» **Aim of the task**: Scan the data below. Pull out each line where "this" occurs.

» **Entries shown**:
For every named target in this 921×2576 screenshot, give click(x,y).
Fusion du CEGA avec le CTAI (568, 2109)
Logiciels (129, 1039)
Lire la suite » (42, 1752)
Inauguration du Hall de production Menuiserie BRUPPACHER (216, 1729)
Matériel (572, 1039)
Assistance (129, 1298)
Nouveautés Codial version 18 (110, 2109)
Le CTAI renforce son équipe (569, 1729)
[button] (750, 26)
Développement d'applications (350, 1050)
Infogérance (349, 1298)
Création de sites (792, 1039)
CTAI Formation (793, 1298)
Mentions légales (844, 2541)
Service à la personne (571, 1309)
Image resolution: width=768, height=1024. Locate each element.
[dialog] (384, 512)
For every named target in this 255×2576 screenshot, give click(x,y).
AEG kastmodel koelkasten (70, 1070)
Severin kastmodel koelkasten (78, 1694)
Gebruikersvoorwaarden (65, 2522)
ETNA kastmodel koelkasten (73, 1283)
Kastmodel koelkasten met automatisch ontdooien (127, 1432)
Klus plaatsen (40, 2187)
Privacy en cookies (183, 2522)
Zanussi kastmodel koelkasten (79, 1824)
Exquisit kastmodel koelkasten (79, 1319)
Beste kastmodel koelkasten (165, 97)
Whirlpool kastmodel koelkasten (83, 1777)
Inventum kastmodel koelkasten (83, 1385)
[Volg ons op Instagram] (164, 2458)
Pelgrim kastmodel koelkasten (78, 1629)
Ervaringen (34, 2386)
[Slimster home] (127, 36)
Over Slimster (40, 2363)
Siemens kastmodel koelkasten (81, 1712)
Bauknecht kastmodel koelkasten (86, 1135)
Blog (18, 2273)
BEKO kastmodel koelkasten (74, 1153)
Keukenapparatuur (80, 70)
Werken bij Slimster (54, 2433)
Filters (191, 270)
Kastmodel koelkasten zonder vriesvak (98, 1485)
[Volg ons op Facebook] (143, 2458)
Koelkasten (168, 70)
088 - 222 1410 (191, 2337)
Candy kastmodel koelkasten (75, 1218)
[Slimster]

» **Answer below**:
For every named target in this 921×2576 screenshot, give click(x,y).
For every named target in this 255×2576 screenshot, give click(x,y).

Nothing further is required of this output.